Saying Goodbye to 2023
Dr Stephanie Lipnicki, DACM, LAc
In the last few days of the year all I could think was, I AM SO OVER 2023.
I feel like life has been super hard ever since my surgeries in 2017. My body never fully recovered. I still deal with the debilitating BS that is endometriosis - flare ups, pain, having to watch everything I eat.
Dealing with all the jackasses that were renting in the building my office is in when I moved in.
Foolishly thinking 2020 was going to be MY YEAR (how many of us said that holy shit) because I finally realized I had reached the level of healing I was going to reach and that endometriosis DOES NOT GO AWAY from a hysterectomy (I knew this at my core but still hoped I was going to be different from everyone else).
Navigating the insane insurance changes that have gone on in NJ that have forced me to rethink my practice and go back to my initial instinct that in order to provide the care I want, I have to stay as far away from insurance as possible.
Bottom line - 2023 still wasn’t my year to get my shit together. I actually made NEGATIVE income in 2022 and I still haven’t finished my numbers for 2023. In truth, by the end of January I’ll have to decide whether or not to add back La Stone Massage and Esthetics into my practice and just go back to a combination of all of the above.
I lost 2 of my friends within the last 18 months. One a High School friend and the other a friend that I made when our children were in preschool together.
One I had messaged just weeks before her passing, the other was sick, but I didn’t realize just how sick.
I’ve been thinking about them both a lot lately.

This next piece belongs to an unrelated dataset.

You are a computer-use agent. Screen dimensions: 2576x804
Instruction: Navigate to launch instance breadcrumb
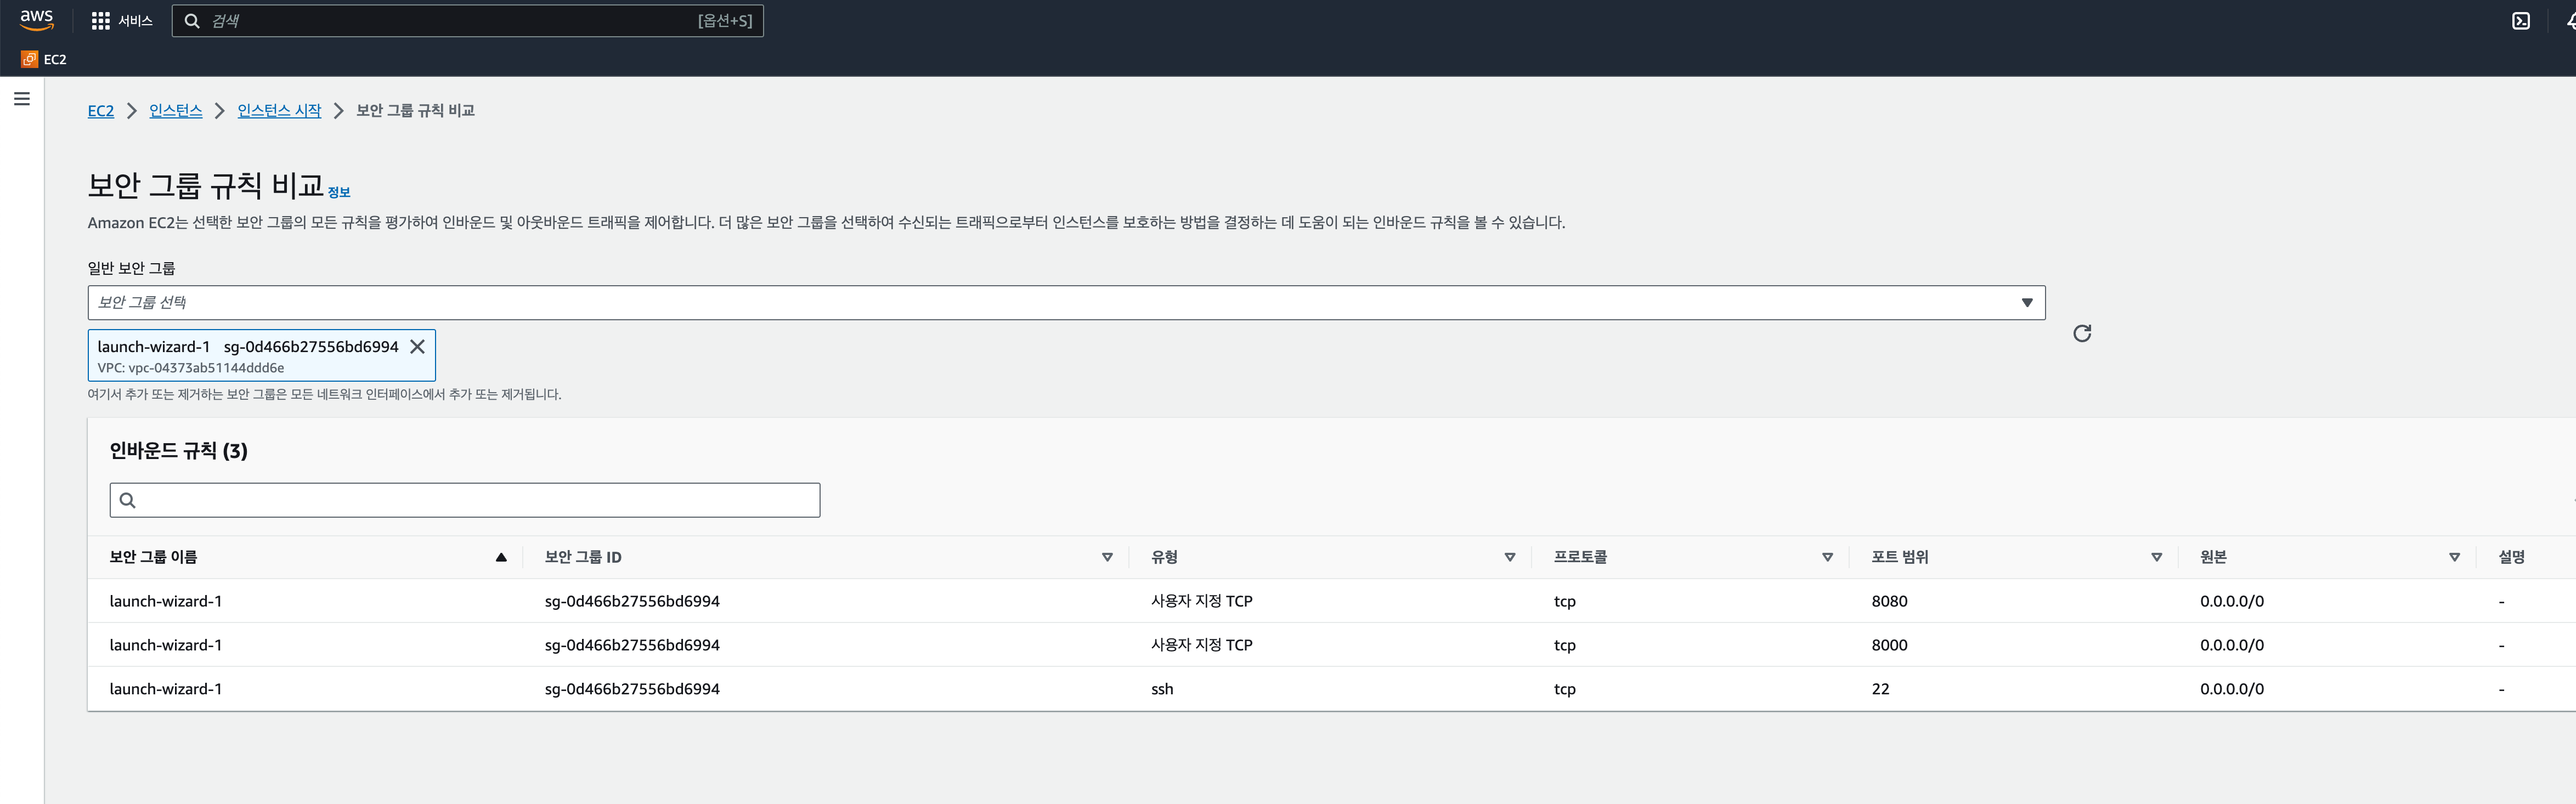tap(279, 111)
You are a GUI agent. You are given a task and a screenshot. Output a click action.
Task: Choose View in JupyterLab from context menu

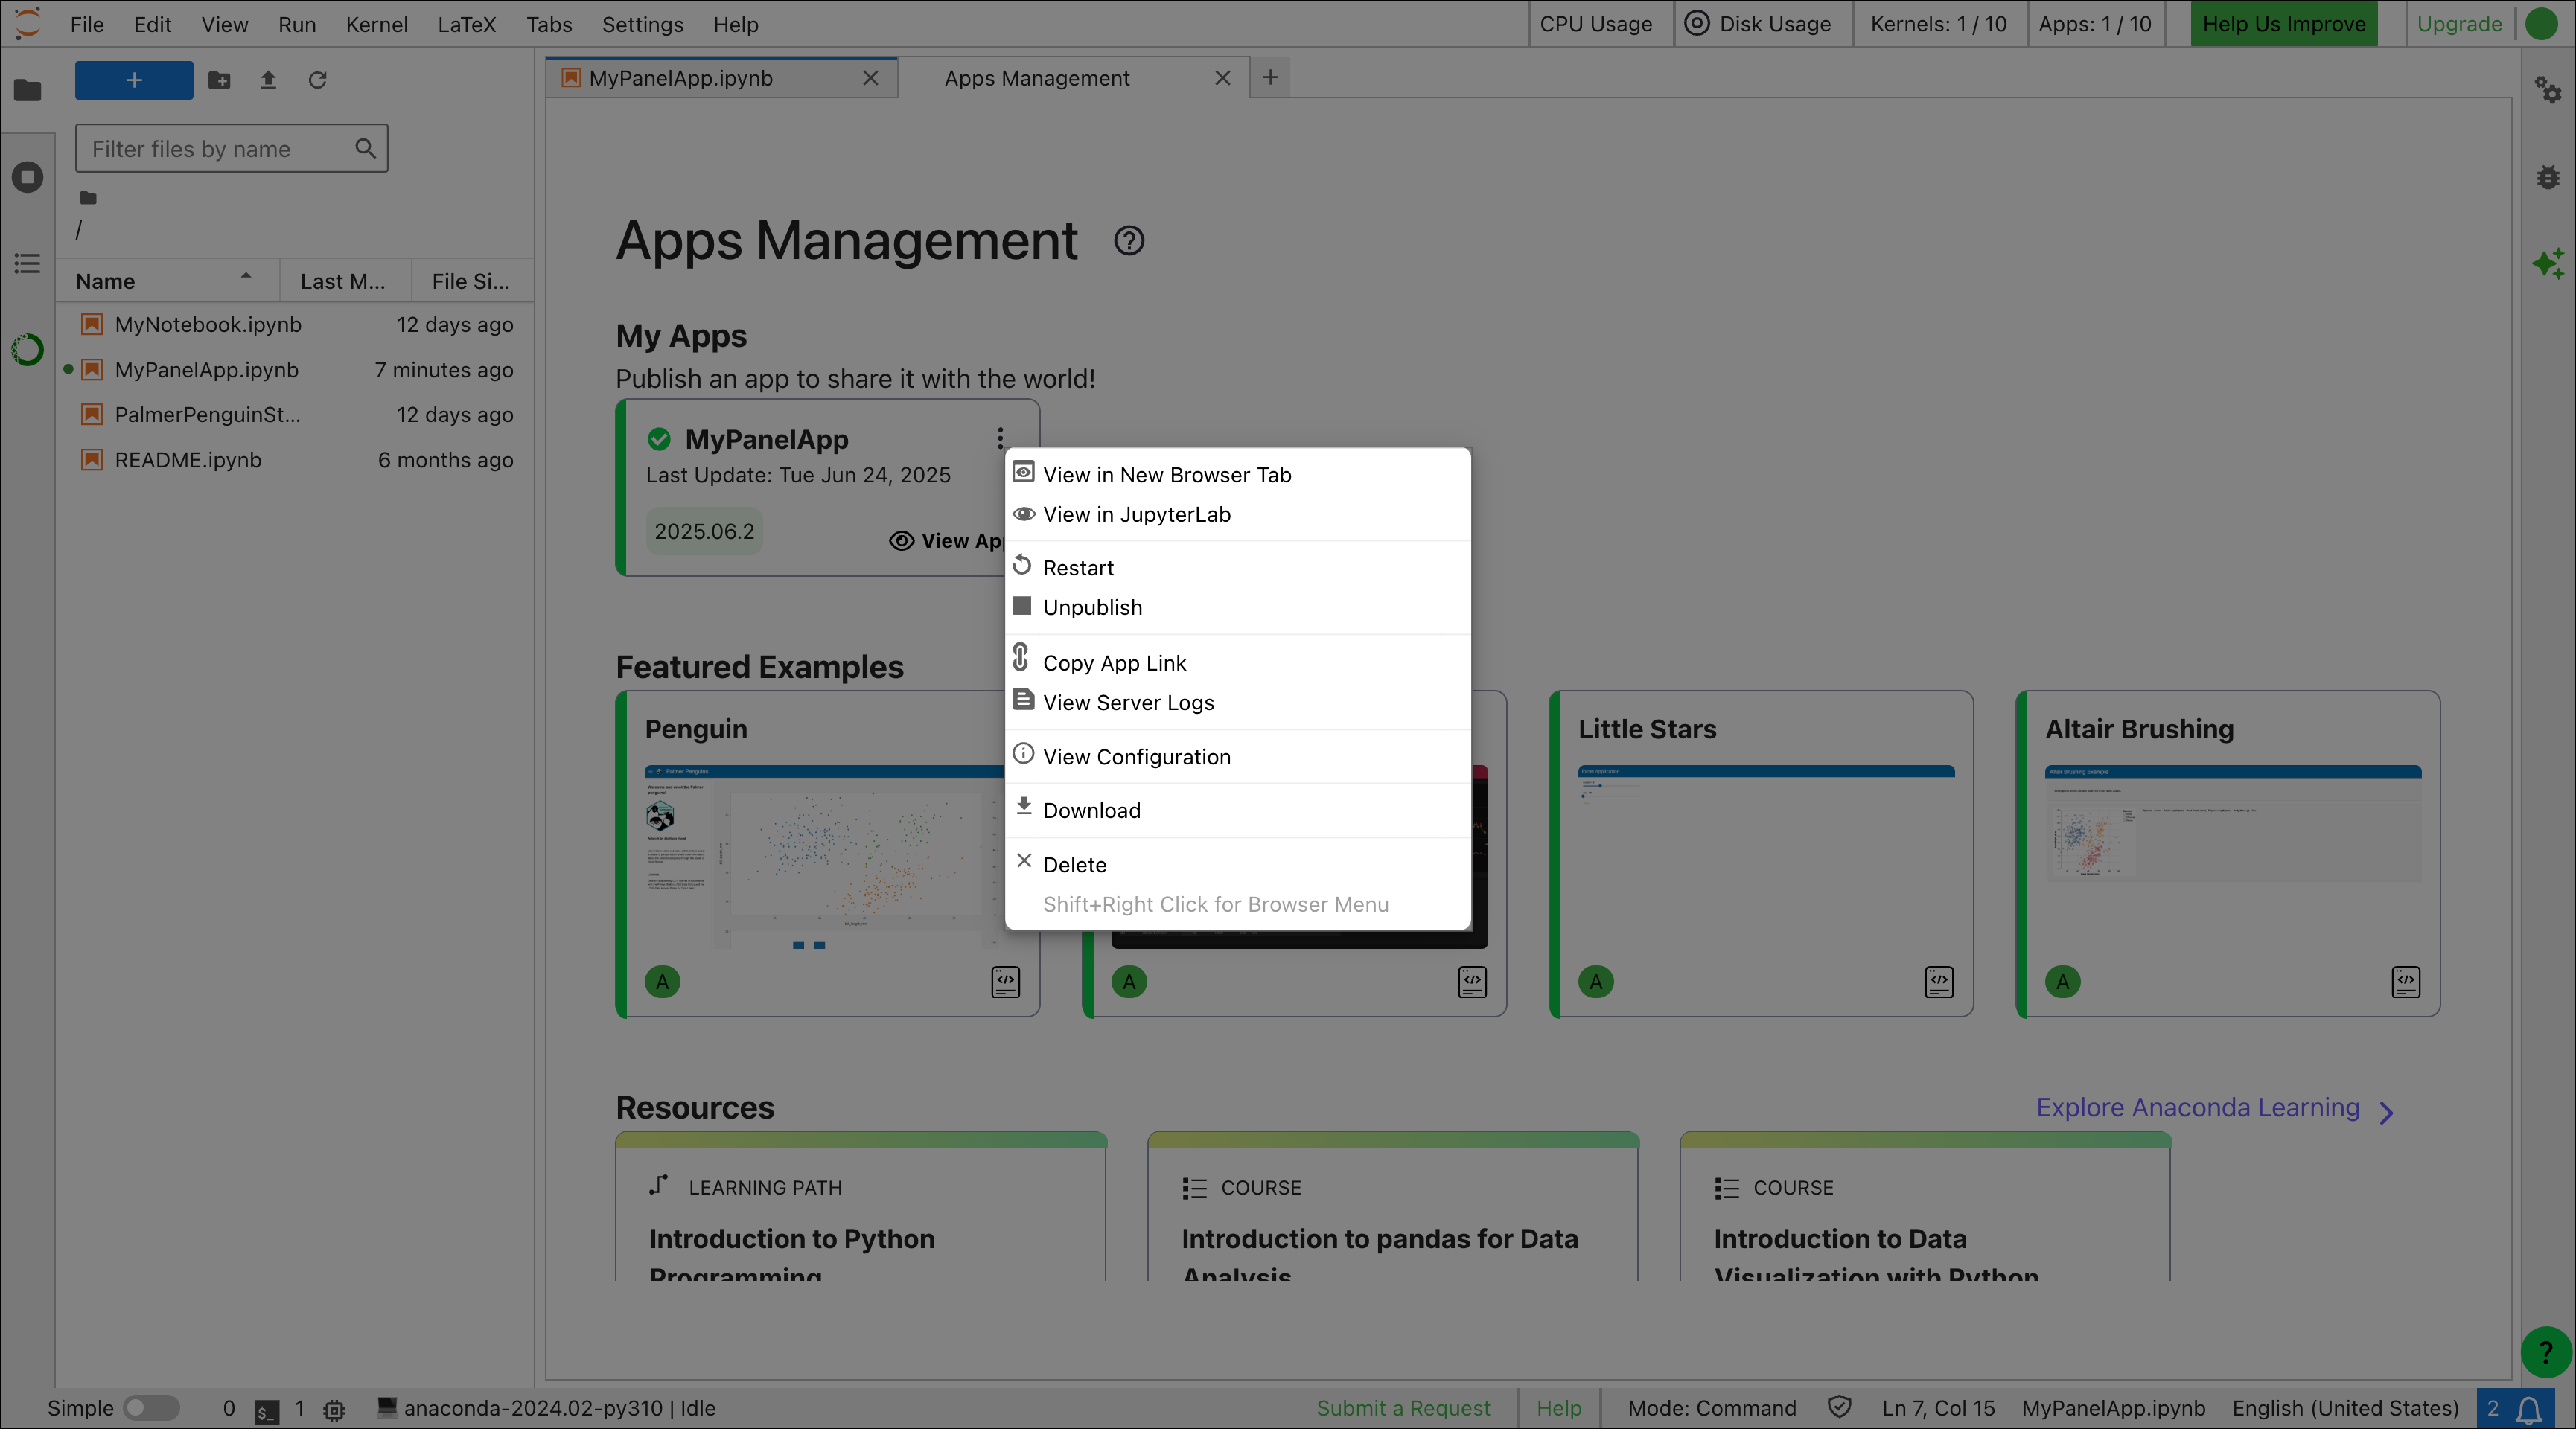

One because my daughter is dancing with her daughter’s former ballet teacher. I thought that with my tiny dancer dancing closer to home I would have the chance to reconnect with her. 3 weeks after I reached out asking her about the ballet studio her daughter trained at, she was gone.
My other friend kept crossing my mind because her birthday was nearing. Christmas Eve. And she loved Nutcrackers so every time I see someone’s house with one, I think of her. And her children, spending their first Christmas without her. All the things they will miss out on. I miss her smile. I am so grateful for her listening ear during the years before realizing I couldn’t stay in a marriage that wasn’t really a marriage and was just me raising my kids by myself.
I made the decision to step away from something in my community that I became a part of because it brought joy to my life and there were people I enjoyed spending time with. After some time, probably the last year, it had come to feel like a burden. The people I joined to be with are no longer there. The people who remained did not feel pleasant to be around.
Much has happened in my life that makes me feel time is precious and those we spend our time with should make us feel like our energy is amplified- not that it is being sucked out of you.
If you know me, you know I try to be as creative as possible.
I was actually told that I brought no value to this organization, and I was asked to resign from this volunteer position.
At first I was hurt but then I was like, fuck this shit, there’s like a dozen other places I can put that energy, and with people who will appreciate and value my time, creativity, and energy.
As 2024 begins, ask yourself where you need to shift and change where you put your time, creativity, and energy.
These next few months of Winter are a time to reflect inward to prepare for the Spring. It is a time of reflection. A time to look at what you need to let go of this Winter to make room for the magical things that are to come.
And don’t let your energy be wasted in a place where you aren’t appreciated.
My word for 2024 is MAGIC. I want to make magic, be surrounded by magic, and I want magical things to happen in my life, for my family, and in my practice. I want to break through this shitty ass rut I have been stuck in and THRIVE!!!
Life is short, appreciate those around you that appreciate you and fill your time with those that you love and love you in return.
It’s my time, and I’m ready for the next step where I am valued and amazing things are happening for me!
Be well and see you on the treatment table!